▶ [DO THIS] Transcribe the hit rate curve notebook below verbatim, from "return orderBook" to "ordb['received_time'] = pd.to_datetime(ord['received_time'] )", inclusive.

▶ [SUPPLIED TEXT]
## The Hit Rate Curve Model

The hit rate curve model is essential in market making. It quantifies the probability of getting traded given the assets, quoted price and etc. In this notebook, we'll calibrate a simple hit-rate curve model by using logistic regression.

In [2]:
import pandas as pd 

orderBook = pd.read_csv("../data/lakeAPIData/orderbook/BTC-USDT_Jan2024.csv.gzip", compression="gzip")
tradeRecords = pd.read_csv("../data/lakeAPIData/trades/BTC-USDT_Jan2024.csv.gzip", compression="gzip")

In [3]:


def orderBookFeatures(orderBook:pd.DataFrame)->pd.DataFrame:
    
    orderBook['bidOffer'] = orderBook['ask_0_price'] - orderBook['bid_0_price']
    orderBook['midPrice'] = (orderBook['ask_0_price'] + orderBook['bid_0_price'])/2.0
    for i in range(20):
        orderBook['ask_' + str(i) + '_Bo'] = (orderBook['ask_' + str(i) + '_price'] - orderBook['midPrice'])/orderBook['bidOffer']
        orderBook['bid_' + str(i) + '_Bo'] = (-orderBook['bid_' + str(i) + '_price'] + orderBook['midPrice'])/orderBook['bidOffer']
        orderBook = orderBook.drop(columns=['bid_' + str(i) + '_price','ask_' + str(i) + '_price'])
    return orderBook

def tradeFeatures(tradeRecords:pd.DataFrame)->pd.DataFrame:
    tradeRecords = tradeRecords[['side','quantity','price','received_time','symbol']]
    tradeRecords.rename(columns = {'quantity':'tradeSize','price':'tradePrice'}, inplace = True)
    return tradeRecords


ordb = orderBookFeatures(orderBook).convert_dtypes().sort_values(by='received_time')
trd = tradeFeatures(tradeRecords).convert_dtypes().sort_values(by='received_time')
ordb['received_time'] = pd.to_datetime(ord['received_time'] )
trd['received_time'] = pd.to_datetime(trd['received_time'] )
completeBook = pd.merge_asof(ordb, trd, on="received_time")
completeBook['tradedBo'] = completeBook.apply(lambda x : (x['tradePrice'] - x['midPrice'])/x['bidOffer'] if x['side'] == 'buy' else (x['midPrice'] - x['tradePrice'])/x['bidOffer'],axis = 1 )
completeBook['tradedBo'] = completeBook.apply(lambda x : (x['tradePrice'] - x['midPrice'])/x['bidOffer'] if x['side'] == 'buy' else (x['midPrice'] - x['tradePrice'])/x['bidOffer'],axis = 1 )
completeBook = completeBook[completeBook['tradedBo'] > 0]


A value is trying to be set on a copy of a slice from a DataFrame

See the caveats in the documentation: https://pandas.pydata.org/pandas-docs/stable/user_guide/indexing.html#returning-a-view-versus-a-copy
  tradeRecords.rename(columns = {'quantity':'tradeSize','price':'tradePrice'}, inplace = True)

▶ [ROWS]
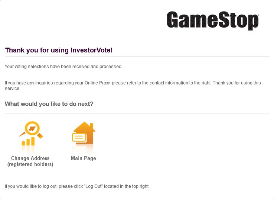Click the document card on house icon
This screenshot has height=199, width=274.
click(79, 138)
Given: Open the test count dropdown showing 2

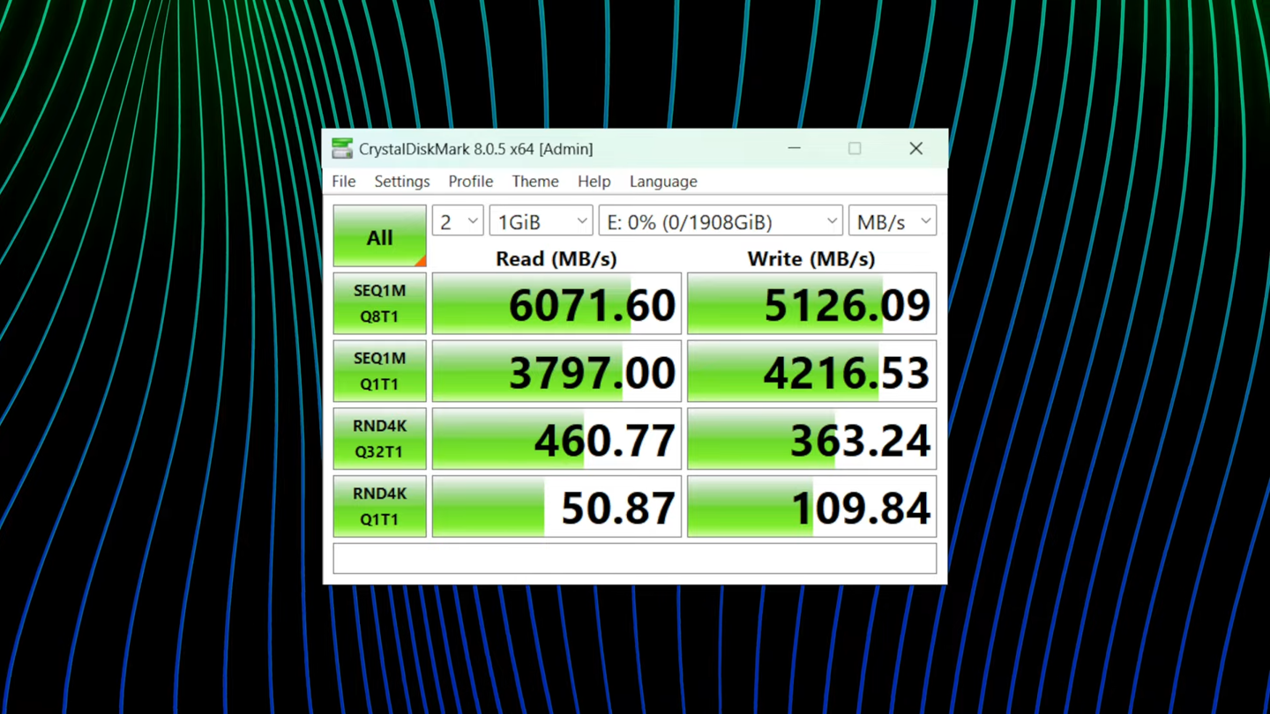Looking at the screenshot, I should 457,220.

▶ [FINISHED TASK]
return orderBook

def tradeFeatures(tradeRecords:pd.DataFrame)->pd.DataFrame:
    tradeRecords = tradeRecords[['side','quantity','price','received_time','symbol']]
    tradeRecords.rename(columns = {'quantity':'tradeSize','price':'tradePrice'}, inplace = True)
    return tradeRecords


ordb = orderBookFeatures(orderBook).convert_dtypes().sort_values(by='received_time')
trd = tradeFeatures(tradeRecords).convert_dtypes().sort_values(by='received_time')
ordb['received_time'] = pd.to_datetime(ord['received_time'] )